A collaboration effort between NASA and the University of California has seen researchers working towards a Wi-Fi chip with better signal, lower energy usage and faster transfer speeds.
The new chips, which uses 100 times less power than previous methods is the creation of Adrian Tang, a researcher at NASA’s Jet Propulsion Laboratory (JPL), and Mau-Chung Frank Chang, a professor at UCLA.
"The idea is if the wearable device only needs to reflect the Wi-Fi signal from a router or cell tower, instead of generate it, the power consumption can go way down (and the battery life can go way up)," Tang said in a statement.
The Wi-Fi chip is meant to reflect a signal sent for a router so it no longer needs to send its own unique signal as previously needed.
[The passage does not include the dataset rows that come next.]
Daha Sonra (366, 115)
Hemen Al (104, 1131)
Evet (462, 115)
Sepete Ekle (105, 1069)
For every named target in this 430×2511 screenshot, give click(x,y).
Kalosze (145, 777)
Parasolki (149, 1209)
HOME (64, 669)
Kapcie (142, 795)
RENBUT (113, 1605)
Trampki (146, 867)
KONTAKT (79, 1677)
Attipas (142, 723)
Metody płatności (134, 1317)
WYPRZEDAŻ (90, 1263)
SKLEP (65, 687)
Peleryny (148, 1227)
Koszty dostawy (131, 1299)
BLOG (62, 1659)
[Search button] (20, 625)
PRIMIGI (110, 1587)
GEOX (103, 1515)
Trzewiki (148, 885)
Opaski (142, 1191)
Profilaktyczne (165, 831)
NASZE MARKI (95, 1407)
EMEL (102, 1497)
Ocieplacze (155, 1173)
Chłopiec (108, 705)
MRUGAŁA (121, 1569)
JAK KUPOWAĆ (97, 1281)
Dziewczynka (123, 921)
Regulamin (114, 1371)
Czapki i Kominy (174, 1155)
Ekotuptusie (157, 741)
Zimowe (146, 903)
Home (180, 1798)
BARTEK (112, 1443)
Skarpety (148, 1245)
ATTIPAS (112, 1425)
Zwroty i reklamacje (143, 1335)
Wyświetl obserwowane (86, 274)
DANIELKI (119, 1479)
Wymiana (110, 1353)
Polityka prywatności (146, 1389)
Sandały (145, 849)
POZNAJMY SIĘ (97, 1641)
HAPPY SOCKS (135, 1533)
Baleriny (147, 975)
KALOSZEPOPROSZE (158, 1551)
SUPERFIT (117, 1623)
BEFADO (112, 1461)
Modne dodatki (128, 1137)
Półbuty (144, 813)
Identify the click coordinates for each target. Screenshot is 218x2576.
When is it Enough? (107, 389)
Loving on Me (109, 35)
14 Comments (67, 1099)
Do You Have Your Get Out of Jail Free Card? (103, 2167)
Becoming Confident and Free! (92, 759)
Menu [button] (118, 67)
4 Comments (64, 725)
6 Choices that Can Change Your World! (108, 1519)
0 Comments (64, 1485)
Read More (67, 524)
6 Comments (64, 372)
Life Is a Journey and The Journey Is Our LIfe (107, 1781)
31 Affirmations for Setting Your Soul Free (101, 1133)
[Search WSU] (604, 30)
“Because you’re only imprinting on a Wi-Fi signal, you’re not generating it, you don’t need power,” Tang said to Popular Science.
With the lower energy there didn’t seem to be interference in the transfer rates, as lab tests have shown that they received more than average speed at 330 megabits per second.
The challenges according to Tang was figuring which signal was sent back, as the first signal sent would bounce back from every corner of the room.
“When you send a signal to the room, the whole room reflects back to you,” Tang said. “So you need to figure out what’s coming from the wearable and what’s coming from the background and get rid of the background.”
To resolve this the team developed specialized hardware that sends the initial signal and has the capacity of being able to detect the exact data reflected back.
Both parties are currently discussing with a commercial partner in the possibility of releasing the new technology to the public, with the belief that this it might also assist NASA in it’s own spacecraft communication.